The Defense Department’s strategy is to buy used commercial vessels and convert them for military use, rather than building brand new ships.

“There are commercial platforms out there which are much younger than the platforms we have,” Williamson said. “We can go buy them. The market is very good right now.”

After they are purchased, the vessels are brought to U.S. shipyards and refitted, refurbished and reflagged.

For fiscal year 2022, the Biden administration requested $300 million to procure five such platforms. However, lawmakers balked and as of press time had declined to authorize or appropriate the funding.

“The [House Armed Services] Committee notes that the Congress provided funding for two vessels in fiscal year 2021 and that the Navy has been unable to successfully contract for those ships,” lawmakers said in a report on the 2022 National Defense Authorization Act. “The committee will need to see the Navy execute the fiscal year 2021 funds and the vessels in question inducted into the [Ready Reserve Force] before it can recommend additional funding for this program.”
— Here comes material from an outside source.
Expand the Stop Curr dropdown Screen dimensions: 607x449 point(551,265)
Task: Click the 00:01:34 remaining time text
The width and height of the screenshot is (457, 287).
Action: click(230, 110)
Out of a $20 billion shipbuilding and conversion account budget, only a few hundred million dollars is being requested for military sealift — less than 2 percent.
Labs noted that in the grand scheme of things, military sealift is relatively inexpensive.

“It doesn’t require a huge amount of resources on an annual basis, relative to the shipbuilding account and the Navy’s account writ large, to be able to pay for that,” he said.

“There was reluctance from the Congress in this current cycle to give more money for that, but I think that the money is not going to be that hard to find [in the future] because they don’t require that much if they’re following that … used-ship sealift path,” he added.

Ronald O’Rourke, naval affairs analyst at the Congressional Research Service, said buying used ships should mitigate cost concerns.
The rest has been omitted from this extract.